Tenía apenas veintiocho años, pero el dolor y las dificultades habían surcado su rostro con leves arrugas. Su belleza no se había desvanecido; se había endurecido, como una flor silvestre que se abre paso entre la piedra. Su cabello castaño oscuro estaba recogido con una cinta que antaño había sido azul. Su vestido, aunque desgastado en el dobladillo, había sido lavado con esmero la noche anterior. Si tuviera que sobrellevar este día, lo haría con dignidad.
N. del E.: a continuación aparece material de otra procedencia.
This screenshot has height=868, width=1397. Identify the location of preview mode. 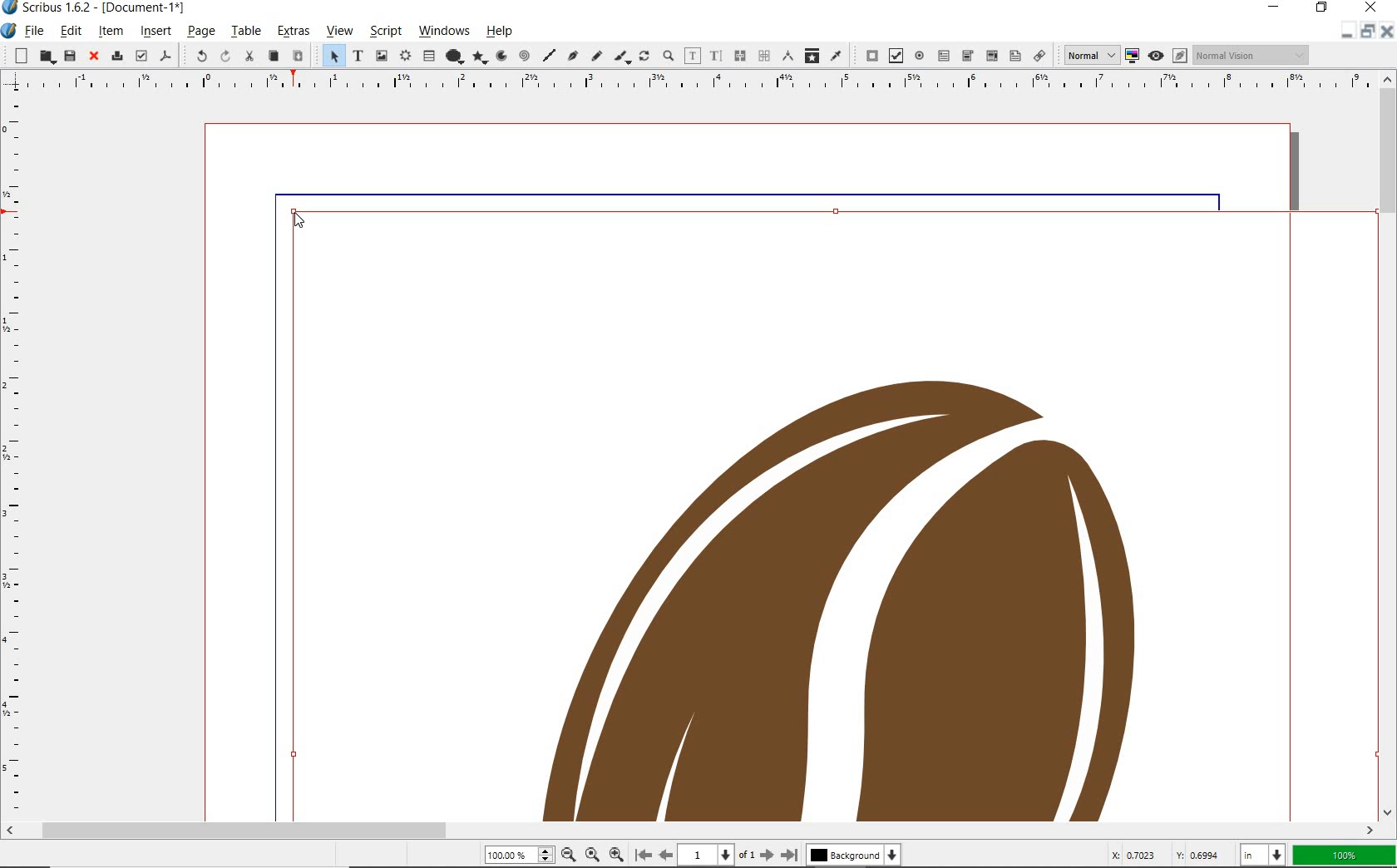
(1167, 56).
Seis niños se apretujaron contra sus faldas.
Eli, de doce años, sostenía a la pequeña Ruth con una rigidez impropia de un niño de su edad. Sam, de diez, escudriñaba a la multitud con furia inquieta, apretando los puños. Luke, de nueve, se aferraba en silencio, con la mandíbula temblando a pesar de su esfuerzo por parecer valiente. Anna, de siete, murmuraba salmos apenas recordados. Josie, de cinco, escondía su rostro en el vestido de Angelina. Ruth, de apenas dos años, gimoteaba débilmente, ajena al espectáculo que se desarrollaba a su alrededor.
Cerca de la cerca, apoyado con satisfacción, estaba Virgil Whitlock, el cuñado de Angelina. A su lado, su esposa Netti se cruzó de brazos, con los labios fruncidos en señal de desdén. Hacía tiempo que la llamaban orgullosa y difícil. Cuando su marido murió de fiebre el invierno anterior, no tardaron en expulsarla a ella ya los niños de las tierras familiares. Luego, al darse cuenta de que podrían sacar provecho, la arrastraron de vuelta al pueblo.